But I first ran into Puchalski during breakfast at the hotel. Seated at the table next to me, he and sales associate Max Joseph were running through preparations for the conference’s “Media Day” over (allegedly) cage-free eggs.
Puchalski’s verve piqued my interest, and after making an intro, he told me what Bucket Robotics is up to. Before I knew it, he had cracked open a bright yellow Pelican case and I was holding a small piece of plastic.
Started as part of YC’s Spring 2024 batch, Bucket Robotics is all about using advanced vision systems to do quality inspections, specifically for surfaces. The goal is to automate a menial task that Puchalski joked is usually done by “dudes in Wisconsin,” and to accelerate the broad, multi-industry effort to onshore manufacturing.
One example Puchalski offered was car door handles. It’s a part customers touch every day, so it needs to be structurally sound, and that kind of quality inspection is basically solved.
But it can be challenging to make sure the surface is flawless. Is the color right? Are there any burn or scuff marks? These are the questions Bucket Robotics wants to answer.
“It’s deeply hard to automate these types of challenges without huge volumes of data, so auto manufacturers just throw dudes in Wisconsin at this problem,” he said.

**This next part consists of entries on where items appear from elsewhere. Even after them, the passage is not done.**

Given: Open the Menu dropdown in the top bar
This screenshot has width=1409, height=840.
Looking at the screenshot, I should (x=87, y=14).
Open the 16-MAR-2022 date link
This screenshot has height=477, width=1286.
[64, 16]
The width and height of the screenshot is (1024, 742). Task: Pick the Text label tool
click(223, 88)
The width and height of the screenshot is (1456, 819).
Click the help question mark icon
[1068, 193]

Bucket Robotics solves that data problem by working from the CAD files for a particular part. It then generates a bunch of simulated defects – burn marks, bumps, breaks – so that its vision software can detect those problems quickly on a production line.

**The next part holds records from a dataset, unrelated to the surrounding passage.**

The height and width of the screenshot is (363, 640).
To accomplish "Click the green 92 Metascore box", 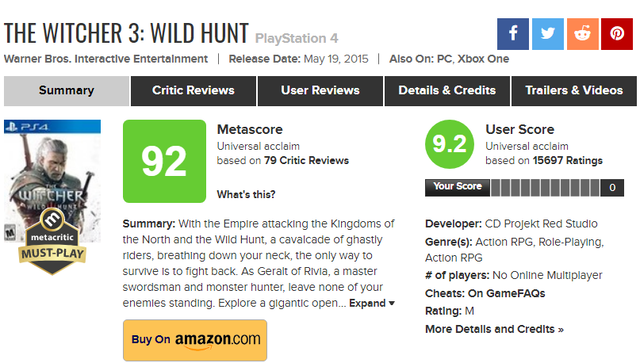I will pos(164,161).
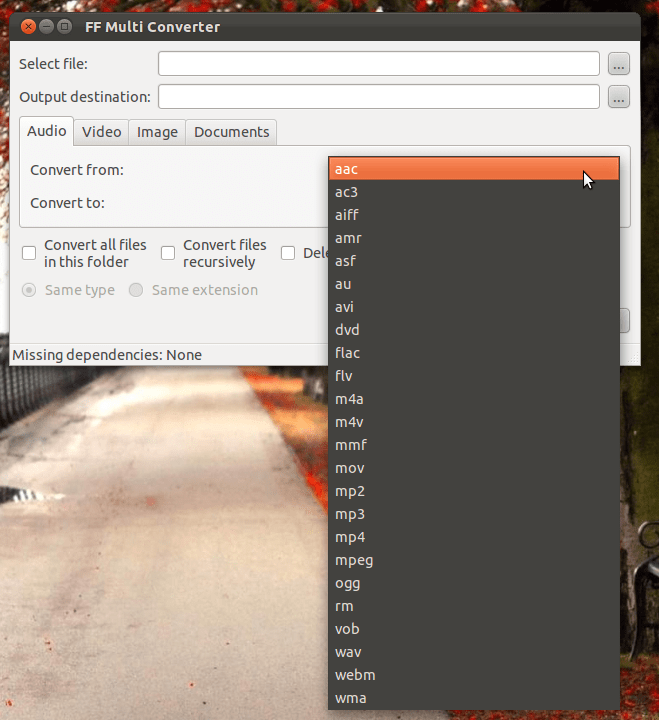Select m4a from the format options
Screen dimensions: 659x720
pos(474,399)
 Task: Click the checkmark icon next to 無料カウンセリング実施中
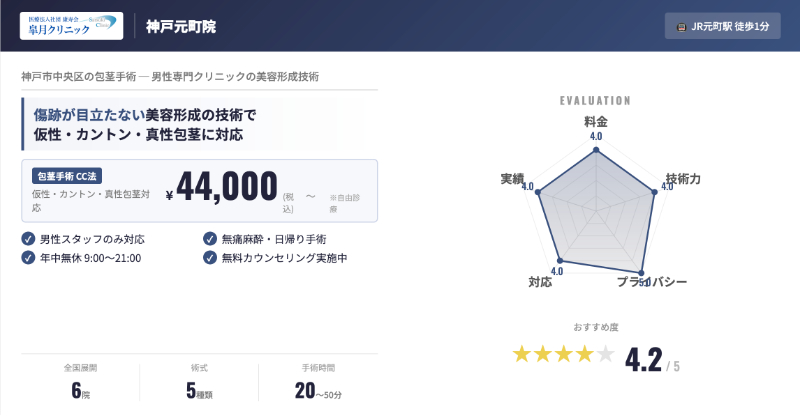209,257
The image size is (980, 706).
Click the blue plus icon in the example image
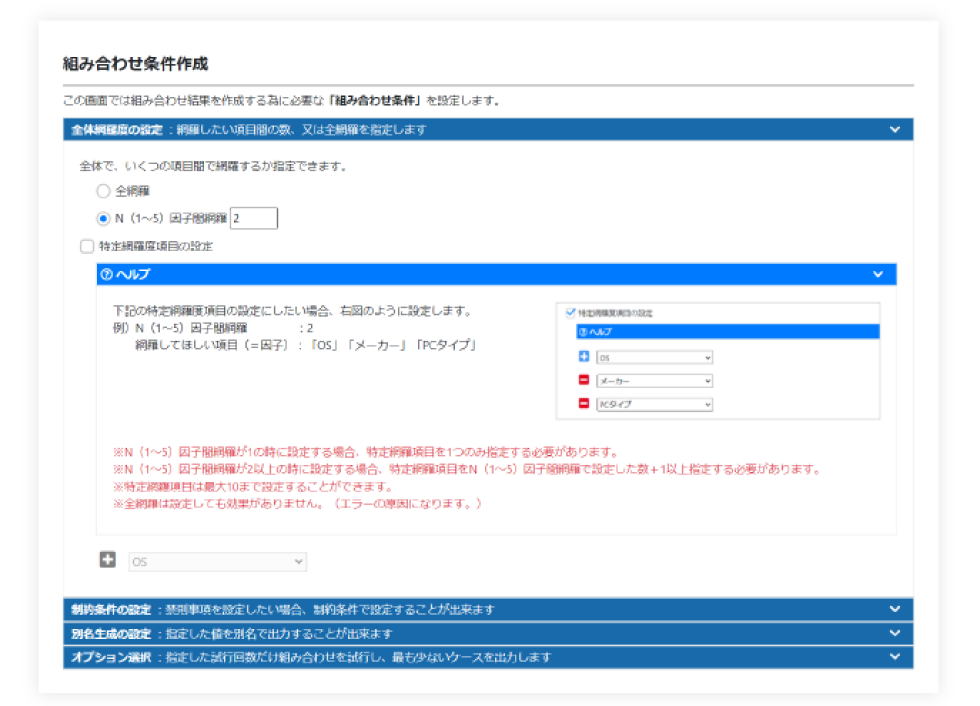coord(584,357)
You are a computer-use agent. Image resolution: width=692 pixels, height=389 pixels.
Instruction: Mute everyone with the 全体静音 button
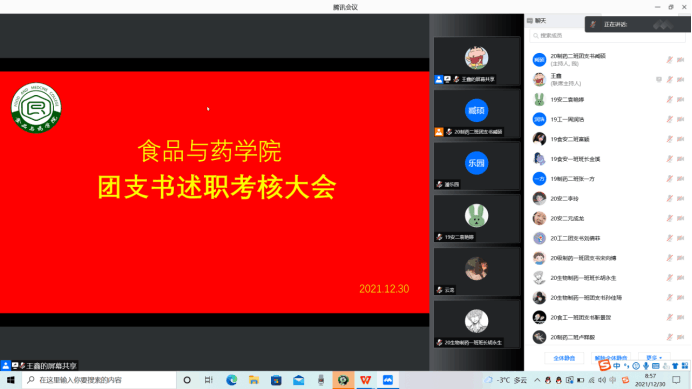pyautogui.click(x=564, y=358)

There’s no need for manual labeling, and the company claims its models can deploy “in minutes” while also adapting if products or production lines change. One of the big selling points to date is that Bucket Robotics can integrate into existing production lines without adding new hardware, Puchalski said.
This has already attracted customers in automotive and in defense, setting up Bucket Robotics to pursue the increasingly popular path of becoming a “dual-use” company.
When the show floor opened, the first two hours were “intense,” Puchalski said. Attendees in suits snooped around the startup’s tables, plucked orange stickers with the Bucket Robotics logo, and quizzed the employees about their tech.
More importantly, Puchalski said the level of interest stayed consistent throughout the week. He had “real technical discussions” with people from the worlds of manufacturing, robotics, and automation. He said Friday that he’s spent the week since the show on follow-up calls with prospective customers and investors.
CES can be a slog, but Bucket Robotics survived. Now comes the actual hard part: building a business, scaling, fundraising, and striking commercial deals.
As for the “dudes in Wisconsin,” Puchalski doesn’t see his company as a threat to their livelihoods. Those jobs are just as much about spotting defects as they are about identifying the root cause of the problem, he said.
And besides, Puchalski added, automating surface quality inspection is something that the manufacturing industry has been trying to do for decades.
“So when we go to our customers, it’s incredibly exciting,” he said.